Before leaving Loyly, I had an excellent lunch in the restaurant, continuing to people watch and doing my best to elongate my time in Helsinki as much as I could. You don’t need a sauna booking to sit in this part of the building, and it’s a lovely spot; warm, bright, with huge windows overlooking the water.
Reflections on Loyly Helsinki
What I loved most about Loyly was how it felt like I went to a sauna playground – a bit like the Oslo Floating Sauna in that it was a purpose built experience offering a range of options. I was fortunate that on my visit all four saunas were available, so I was able to get the full experience. And in true Finnish style, I (and anyone else in the room) could decide how much löyly to add, throwing water onto the stones to build the steam to my liking.
At this time of year (March), with the temperature hovering around 0°C, I barely needed a cold plunge to complete the cycle, as just stepping outside onto the decking was enough to cool me right down. But the Baltic dip was exhilarating, worth every ounce of mental effort, and gave me a little personal moment that has stayed with me long after my skin stopped tingling.

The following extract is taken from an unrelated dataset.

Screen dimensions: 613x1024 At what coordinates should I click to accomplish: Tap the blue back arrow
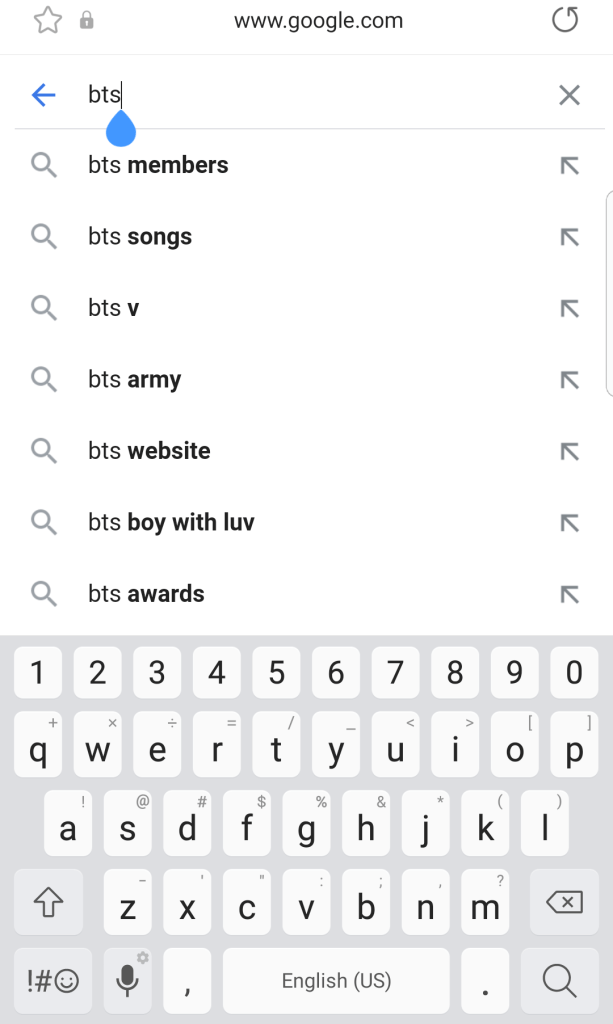[x=44, y=95]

I’d highly recommend Loyly if you’re visiting Helsinki. It’s the only sauna I’ve done in the city so far, but it was a good one, clearly popular, probably more so with tourists than locals, though there were definitely Finnish voices in the mix. It’s stylish without being pretentious, busy without feeling chaotic, and welcoming whether you’re with friends or flying solo.
Loyly really was the perfect finale to this adventure: a couple of lovely hours in a sauna that somehow felt familiar, comforting, and exactly the right way to close out my week getting to know three countries. And next time I’m in Helsinki, I’ll be trying out the SkySauna, a sauna on a Ferris wheel (that’s right…).
Loyly Helsinki: Sauna Stories Fact File
Location: On southern waterfront of Helsinki.
Sauna: Four saunas of different types.
Cold Plunge: Cold showers, ice buckets, and direct access to the Baltic Sea.
Facilities: Compact changing room with lockers; warm showers; hairdryers; indoor seating area; extensive outdoor decking; towels included.
Atmosphere: Modern, social, relaxed. A mix of tourists and locals; a gentle hum of conversation; busy but not overwhelming.
What to Bring: Swimsuit (mandatory), flip‑flops/slides/Crocs for moving between saunas and the outdoor deck, water bottle, warm layers for afterwards.
Extras: Towels and locker included. On‑site restaurant and café with indoor and outdoor seating; you can eat here without a sauna booking.
Travel: Walk or tram from central Helsinki.
Price: €27 for a two‑hour public session (March 2026).
Booking: Direct with Loyly Helsinki.